The first requirement for arbitration is an arbitration agreement between two or more parties. This excludes legal recourse to the state civil courts (in Germany, these are the district court, regional court, higher regional court and federal supreme court). In shipping, arbitration agreements (also called "arbitration clauses") are often found in charter, shipbuilding, management and partnership agreements. However, an arbitration agreement can also be agreed after the event, e.g. after a collision.  

In case of a dispute, the arbitrators are appointed by the parties themselves and decide the dispute by means of an arbitral award which, like the judgment of a state court, is binding on the parties and can be declared enforceable. If the parties agree on a settlement during the proceedings, the arbitral tribunal may also record this by way of an award ("award with agreed wording").

In contrast to state court proceedings, arbitration proceedings in Germany generally have only one instance, i.e. the decision itself cannot be appealed. The setting aside of an arbitral award by a state court is only possible at the request of a party and only on the grounds set out in Article V of the New York Convention or § 1059 ZPO.    

FAQ

TO ARBITRATION

Differences between arbitration and conciliation, mediation, adjudication and expert determination

In arbitration, the arbitral tribunal makes a final and binding decision on a dispute. In a conciliation, the conciliator, after hearing the parties, prepares a (written) proposal for amicable settlement between the parties; the parties are free to accept or reject this proposal. If the proposal does not meet with the parties' approval, the conciliation procedure ends without a result and the claimant must decide whether to start new proceedings (arbitration or trial before a state court, depending on the parties’ agreement). The GMAA offers rules for both types of proceedings. In practice, the GMAA arbitration procedure is predominantly chosen. One reason for this is that in Germany (unlike in common law countries, i.e. England and the USA in particular) the arbitration procedure also includes an attempt at conciliation (§ 13 Arbitration Rules).

Arbitration proceedings are designed to resolve a dispute by means of an arbitral award, which can usually be enforced. As before state courts, the parties first present their respective positions to the arbitral tribunal in written submissions. In an oral hearing, these are then elaborated upon and questions from the arbitral tribunal are answered. If the parties reach an amicable agreement during the arbitration proceedings, it is possible to record this agreement in a so-called arbitral award with agreed wording, which in turn can be enforced.

The mediator, on the other hand, does not decide the dispute. His/her role is to ensure an orderly, goal-oriented discussion in which the parties themselves work out ways of finding a solution and, if necessary, reach a viable, sustainable agreement that is in line with their interests. The mediation negotiations, which usually last several hours, run according to a fixed, strictly structured scheme that ensures that all aspects of a conflict, which is often multi-layered, are discussed appropriately and brought to a lasting solution. The outcome of a mediation is not enforceable.

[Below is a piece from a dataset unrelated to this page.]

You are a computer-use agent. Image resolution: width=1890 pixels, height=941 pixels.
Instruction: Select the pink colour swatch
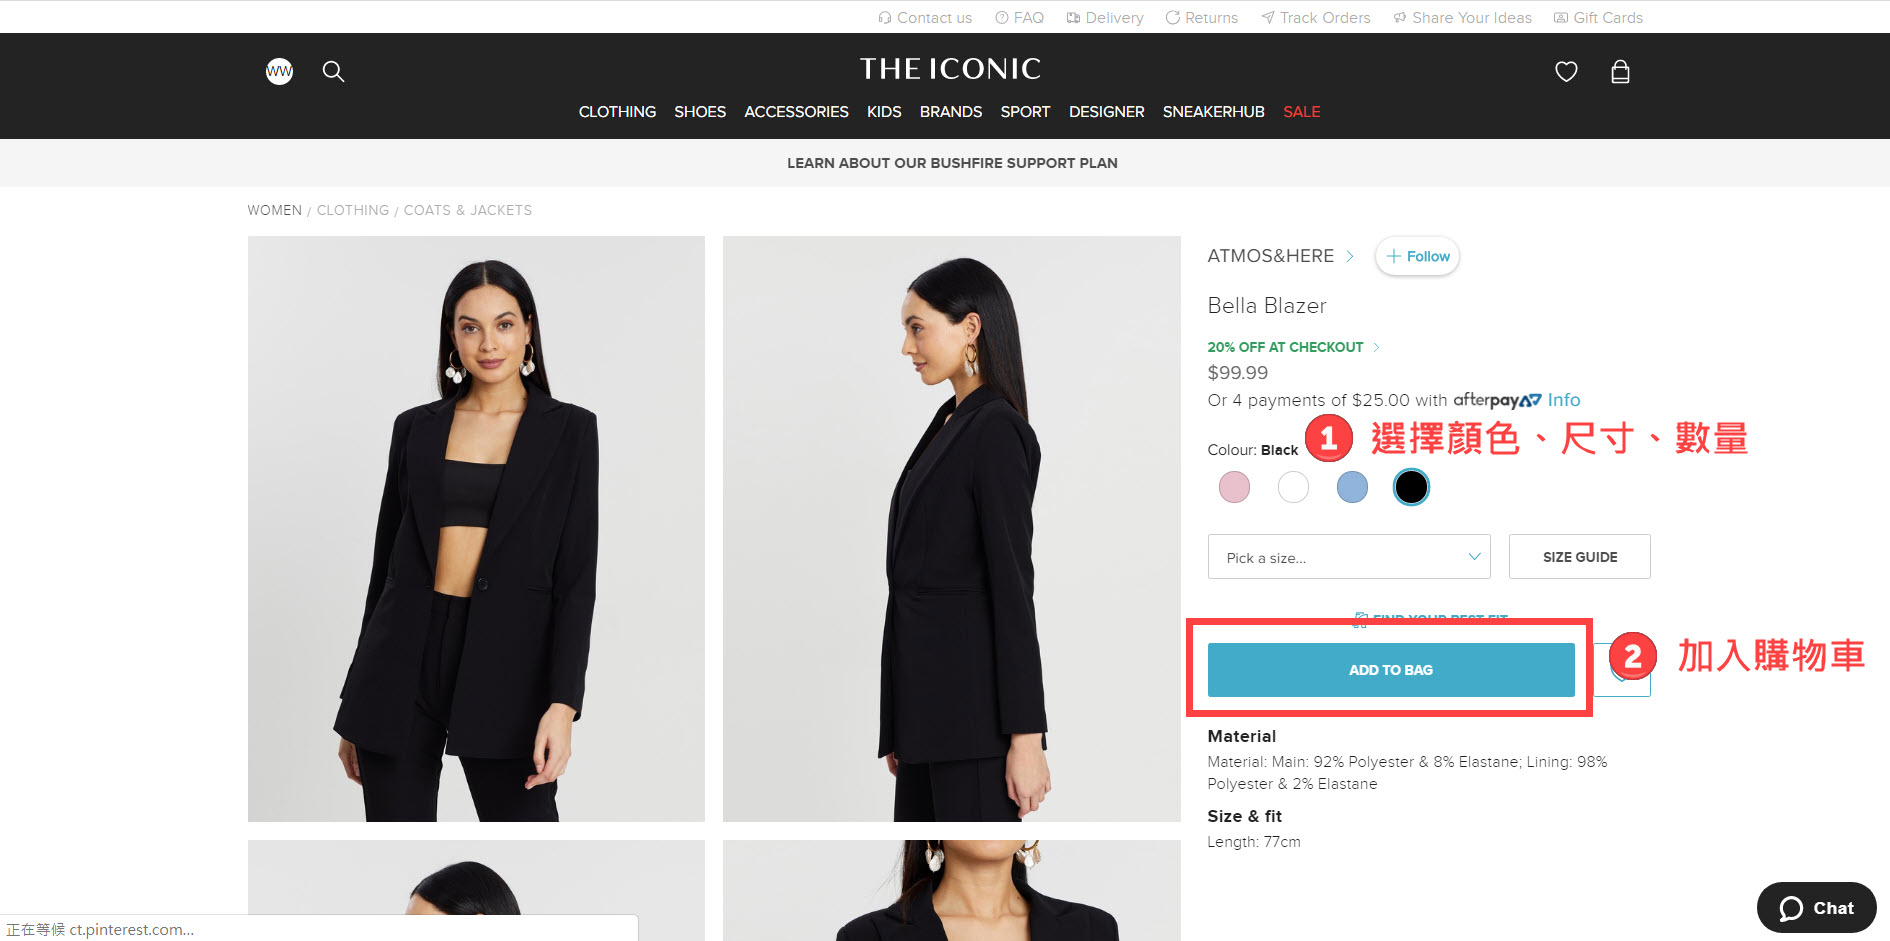coord(1234,487)
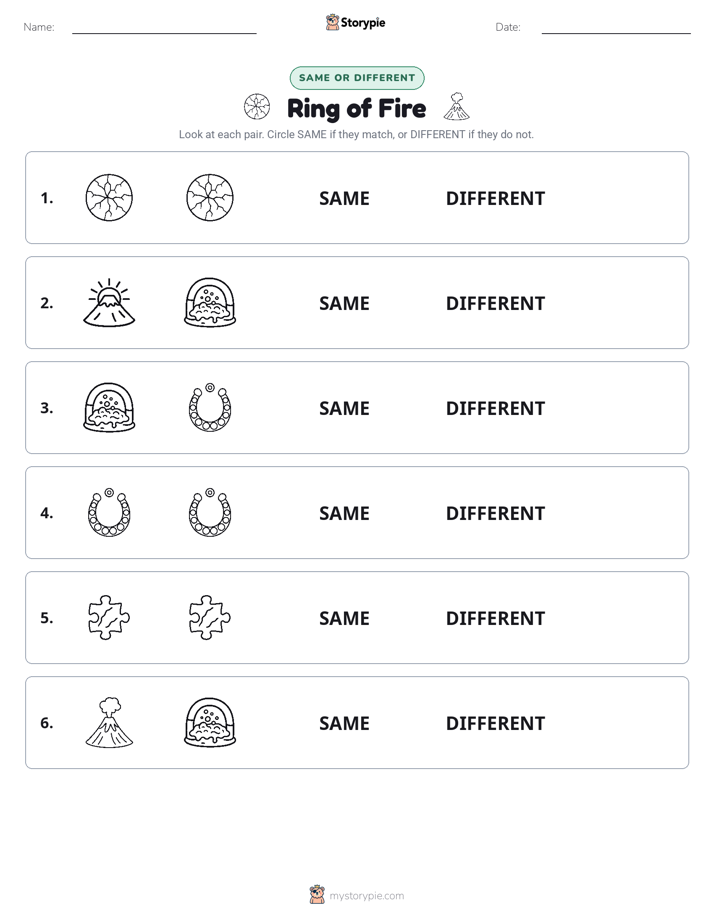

In an expert determination, the expert answers a clearly defined, abstract question of detail. This question is mostly of a factual nature (e.g. it may concern technical or nautical issues). However, the expert can also decide questions of law. The law (§ 317 of the German Civil Code) speaks of the parties leaving the determination of the performance to a third party - the expert. In contrast, the arbitral tribunal decides by way of an arbitral award whether the claim asserted by the claimant is founded or not. In arbitration, a legal dispute is decided, whereas an expert determination resolves a preliminary question of fact or law.

As in the case of an expert determination, the project adjudicator resolves individual legal, technical and commercial issues. However, the aim of adjudication is to resolve these there and then during the project. Since the adjudicators are regularly appointed at the beginning of the project and accompany its progress (e.g. by regularly visiting the construction site), they do not need a long preparation period once a conflict arises. In contrast, the arbitral tribunal decides by way of an arbitral award whether the claim asserted by the claimant is founded or not. In arbitration, a legal dispute is resolved, whereas in project adjudication, a preliminary question of fact or law is resolved.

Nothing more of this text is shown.